Published: March 2015

This article aims to identify the strategies for coping with health and daily-life stressors of Mexican patients with chronic rheumatic disease. We analyzed the baseline data of a cohort of patients with rheumatoid arthritis (RA), ankylosing spondylitis (AS), and gout. Their strategies for coping were identified with a validated questionnaire. Comparisons between health and daily-life stressors and between the 3 clinical conditions were made. With regression analyses, we determined the contribution of individual, socioeconomic, educational, and health-related quality-of-life variables to health status and coping strategy. We identified several predominant coping strategies in response to daily-life and health stressors in 261 patients with RA, 226 with AS, and 206 with gout. Evasive and reappraisal strategies were predominant when patients cope with health stressors; emotional/negative and evasive strategies predominated when coping with daily-life stressors.
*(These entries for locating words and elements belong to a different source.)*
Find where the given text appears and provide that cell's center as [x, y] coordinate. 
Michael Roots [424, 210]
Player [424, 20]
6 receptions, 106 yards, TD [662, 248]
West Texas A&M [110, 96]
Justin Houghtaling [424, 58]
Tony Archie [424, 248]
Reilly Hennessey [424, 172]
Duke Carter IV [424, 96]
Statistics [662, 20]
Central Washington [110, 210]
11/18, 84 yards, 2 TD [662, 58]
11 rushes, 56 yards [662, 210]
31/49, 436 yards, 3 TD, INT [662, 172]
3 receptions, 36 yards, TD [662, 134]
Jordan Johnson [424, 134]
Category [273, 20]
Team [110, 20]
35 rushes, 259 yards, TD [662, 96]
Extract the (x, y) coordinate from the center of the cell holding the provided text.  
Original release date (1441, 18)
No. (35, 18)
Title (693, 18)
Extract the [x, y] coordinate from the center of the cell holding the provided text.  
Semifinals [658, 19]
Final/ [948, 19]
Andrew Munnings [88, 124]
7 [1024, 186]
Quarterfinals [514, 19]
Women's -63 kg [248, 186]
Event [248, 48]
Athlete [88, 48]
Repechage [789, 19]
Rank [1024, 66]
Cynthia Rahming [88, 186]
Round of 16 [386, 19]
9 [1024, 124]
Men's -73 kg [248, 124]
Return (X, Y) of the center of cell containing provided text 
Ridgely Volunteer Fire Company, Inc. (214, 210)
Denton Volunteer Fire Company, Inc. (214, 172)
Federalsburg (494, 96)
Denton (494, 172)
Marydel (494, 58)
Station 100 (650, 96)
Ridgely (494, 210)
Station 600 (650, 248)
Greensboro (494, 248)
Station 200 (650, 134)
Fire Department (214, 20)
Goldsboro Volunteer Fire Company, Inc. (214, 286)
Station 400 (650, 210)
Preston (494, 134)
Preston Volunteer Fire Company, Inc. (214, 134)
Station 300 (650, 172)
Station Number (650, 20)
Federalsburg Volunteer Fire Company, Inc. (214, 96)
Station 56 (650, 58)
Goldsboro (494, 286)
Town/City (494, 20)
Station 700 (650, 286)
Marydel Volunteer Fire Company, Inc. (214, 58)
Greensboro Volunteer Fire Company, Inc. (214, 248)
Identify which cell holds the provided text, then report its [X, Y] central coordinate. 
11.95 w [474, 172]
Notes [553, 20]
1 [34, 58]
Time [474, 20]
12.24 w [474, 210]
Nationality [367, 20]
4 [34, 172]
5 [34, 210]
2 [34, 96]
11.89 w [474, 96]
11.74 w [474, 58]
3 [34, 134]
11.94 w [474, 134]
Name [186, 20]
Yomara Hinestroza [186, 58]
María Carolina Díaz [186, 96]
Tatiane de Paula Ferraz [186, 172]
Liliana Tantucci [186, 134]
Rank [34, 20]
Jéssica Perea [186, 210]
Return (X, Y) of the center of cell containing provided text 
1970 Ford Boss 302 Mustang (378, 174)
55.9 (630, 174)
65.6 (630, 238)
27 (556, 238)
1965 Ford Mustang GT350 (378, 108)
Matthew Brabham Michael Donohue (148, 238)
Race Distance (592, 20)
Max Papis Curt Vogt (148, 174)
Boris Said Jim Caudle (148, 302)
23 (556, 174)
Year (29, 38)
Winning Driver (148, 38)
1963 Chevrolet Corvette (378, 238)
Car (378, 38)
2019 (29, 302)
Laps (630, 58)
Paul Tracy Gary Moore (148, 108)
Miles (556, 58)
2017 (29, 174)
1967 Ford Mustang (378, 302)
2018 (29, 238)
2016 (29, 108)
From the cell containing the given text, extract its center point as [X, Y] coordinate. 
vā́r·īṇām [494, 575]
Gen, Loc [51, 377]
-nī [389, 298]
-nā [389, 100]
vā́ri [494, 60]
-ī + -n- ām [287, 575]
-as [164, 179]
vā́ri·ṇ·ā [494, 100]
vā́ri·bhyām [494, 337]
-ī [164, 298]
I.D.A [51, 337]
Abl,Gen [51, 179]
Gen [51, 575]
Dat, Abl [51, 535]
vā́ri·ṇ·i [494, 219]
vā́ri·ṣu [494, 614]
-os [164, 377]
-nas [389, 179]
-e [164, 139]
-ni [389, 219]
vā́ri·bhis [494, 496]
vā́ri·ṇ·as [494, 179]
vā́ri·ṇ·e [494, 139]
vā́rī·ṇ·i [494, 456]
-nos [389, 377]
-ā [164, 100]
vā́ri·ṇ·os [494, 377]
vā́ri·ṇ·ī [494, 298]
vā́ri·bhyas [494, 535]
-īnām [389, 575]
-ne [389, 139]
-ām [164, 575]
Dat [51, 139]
There was a significant association between the evasive pattern and the low short-form health survey (SF-36) scores and health stressors across the 3 diseases. Besides some differences between diagnoses, the most important finding was the predominance of the evasive strategy and its association with low SF-36 score and high level of pain in patients with gout. Patients with rheumatic diseases cope in different ways when confronted with health and daily-life stressors. The strategy of coping differs across diagnoses; emotional/negative and evasive strategies are associated with poor health-related quality of life. The identification of the coping strategies could result in the design of psychosocial interventions to improve self-management.